- _Your objective_: Taking the listing below line by line, tally those that contain the string "Open". Give the total alone.

- _Extracted data_:

"""

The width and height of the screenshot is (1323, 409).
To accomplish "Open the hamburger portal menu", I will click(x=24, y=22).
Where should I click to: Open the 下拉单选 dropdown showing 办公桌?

"""
"""

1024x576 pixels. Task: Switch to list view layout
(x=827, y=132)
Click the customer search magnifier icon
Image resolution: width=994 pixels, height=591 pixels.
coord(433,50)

"""
"""

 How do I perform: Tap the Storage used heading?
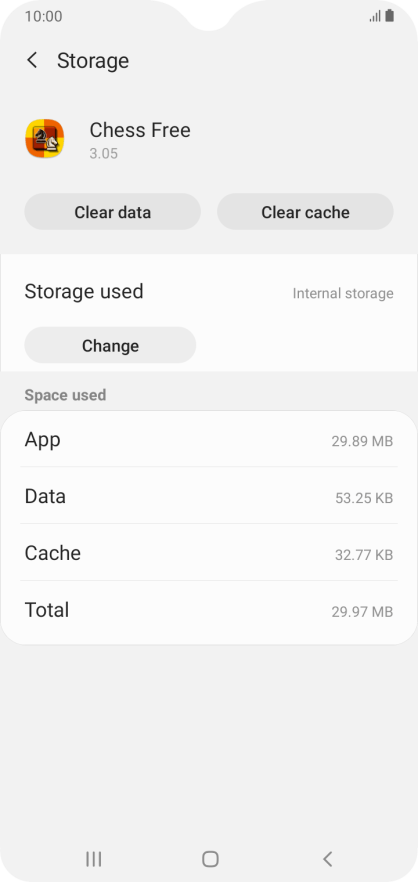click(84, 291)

"""

- _Task response_: 2